▶ Excerto do texto:
Por Muniz Sodré em 02/09/2014 na edição 814 do Observatório da Imprensa
Ao lado dos amantes, dos ambiciosos e dos observadores, Taine classificava os imbecis como um tipo básico da vida social. E ainda: para ele, estes últimos eram os mais felizes. Não é uma opinião desprezível, considerando-se o peso que teve o historiador e crítico Hyppolite Adolphe Taine (1828-1893) na vida intelectual europeia da segunda metade do século 19, apesar de suas teses (hoje, desmoralizadas) quanto ao determinismo do clima, do meio natural e do momento sobre o fenômeno humano. Ele morou algum tempo no Rio de Janeiro e teve uma influência considerável sobre o pensamento racista brasileiro em ascensão.
No que diz respeito à diversidade humana, o próprio Taine tinha o seu lado imbecil, mas não era evidentemente um idiota, já que se pode estabelecer alguma diferença entre idiotia e imbecilidade, reservando-se à última o beneplácito etimológico (imbecillis, em latim) do significado de “ingênuo” além dos demais, onde se inclui também “louco”. Tanto assim que se pode levar em consideração a sua opinião sobre a felicidade dos imbecis.

▶ Tarefa proposta 1:
Explique, em uma a três frases, por que o excerto sobre Taine considera que a opinião de Taine acerca dos imbecis não é desprezível.
▶ Tarefa proposta 2:
Reproduza fielmente o trecho do excerto sobre Taine que se inicia em "Por Muniz Sodré" e prossegue até "brasileiro em ascensão.".
▶ Tarefa proposta 3:
Responda às perguntas abaixo com base no excerto sobre Taine:
(a) Quais são os anos de nascimento e de morte de Taine?
(b) Em que cidade brasileira Taine morou algum tempo?
(c) Qual termo latino o excerto apresenta como origem etimológica de "imbecilidade"?
Responda com base unicamente no excerto sobre Taine.

▶ Linhas de dados:
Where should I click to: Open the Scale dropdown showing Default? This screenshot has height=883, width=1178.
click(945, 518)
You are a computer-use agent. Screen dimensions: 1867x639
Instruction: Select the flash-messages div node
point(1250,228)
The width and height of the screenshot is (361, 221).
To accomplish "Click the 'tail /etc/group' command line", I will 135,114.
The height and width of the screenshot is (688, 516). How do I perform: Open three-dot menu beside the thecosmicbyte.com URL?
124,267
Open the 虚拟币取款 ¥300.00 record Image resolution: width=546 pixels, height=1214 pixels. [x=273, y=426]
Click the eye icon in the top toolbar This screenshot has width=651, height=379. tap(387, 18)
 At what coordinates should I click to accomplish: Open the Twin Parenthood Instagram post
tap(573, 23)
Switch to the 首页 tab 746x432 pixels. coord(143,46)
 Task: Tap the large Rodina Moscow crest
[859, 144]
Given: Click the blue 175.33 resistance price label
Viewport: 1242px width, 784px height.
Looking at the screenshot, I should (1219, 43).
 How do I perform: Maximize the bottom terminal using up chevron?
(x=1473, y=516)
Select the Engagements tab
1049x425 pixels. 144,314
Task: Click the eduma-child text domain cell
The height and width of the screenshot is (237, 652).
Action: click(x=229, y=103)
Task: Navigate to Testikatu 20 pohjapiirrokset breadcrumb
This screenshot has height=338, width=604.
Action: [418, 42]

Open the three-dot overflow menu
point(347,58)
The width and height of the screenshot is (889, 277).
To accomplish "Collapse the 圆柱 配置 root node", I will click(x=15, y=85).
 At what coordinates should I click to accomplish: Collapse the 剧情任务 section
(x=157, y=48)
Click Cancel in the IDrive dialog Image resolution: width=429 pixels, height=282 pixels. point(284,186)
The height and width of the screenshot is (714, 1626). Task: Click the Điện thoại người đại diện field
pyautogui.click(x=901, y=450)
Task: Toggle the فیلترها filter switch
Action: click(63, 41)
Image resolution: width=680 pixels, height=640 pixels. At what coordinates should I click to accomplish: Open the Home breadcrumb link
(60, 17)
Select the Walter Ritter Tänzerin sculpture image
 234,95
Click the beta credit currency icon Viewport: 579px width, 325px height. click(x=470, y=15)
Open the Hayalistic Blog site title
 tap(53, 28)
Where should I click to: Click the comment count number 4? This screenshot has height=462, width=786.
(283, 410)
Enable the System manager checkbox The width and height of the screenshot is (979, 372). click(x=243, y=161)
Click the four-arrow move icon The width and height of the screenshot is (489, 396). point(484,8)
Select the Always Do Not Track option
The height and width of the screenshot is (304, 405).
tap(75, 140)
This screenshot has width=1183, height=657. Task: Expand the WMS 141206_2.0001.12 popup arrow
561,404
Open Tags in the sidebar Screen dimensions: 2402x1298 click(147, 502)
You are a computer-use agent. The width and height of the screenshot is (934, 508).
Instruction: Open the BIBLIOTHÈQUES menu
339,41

▶ Resposta do exercício 1:
Porque Taine teve grande peso na vida intelectual europeia da segunda metade do século 19. Isso vale ainda que suas teses sobre o determinismo do clima, do meio natural e do momento estejam hoje desmoralizadas.

▶ Resposta do exercício 2:
Por Muniz Sodré em 02/09/2014 na edição 814 do Observatório da Imprensa
Ao lado dos amantes, dos ambiciosos e dos observadores, Taine classificava os imbecis como um tipo básico da vida social. E ainda: para ele, estes últimos eram os mais felizes. Não é uma opinião desprezível, considerando-se o peso que teve o historiador e crítico Hyppolite Adolphe Taine (1828-1893) na vida intelectual europeia da segunda metade do século 19, apesar de suas teses (hoje, desmoralizadas) quanto ao determinismo do clima, do meio natural e do momento sobre o fenômeno humano. Ele morou algum tempo no Rio de Janeiro e teve uma influência considerável sobre o pensamento racista brasileiro em ascensão.

▶ Resposta do exercício 3:
(a) 1828 e 1893.
(b) No Rio de Janeiro.
(c) Imbecillis.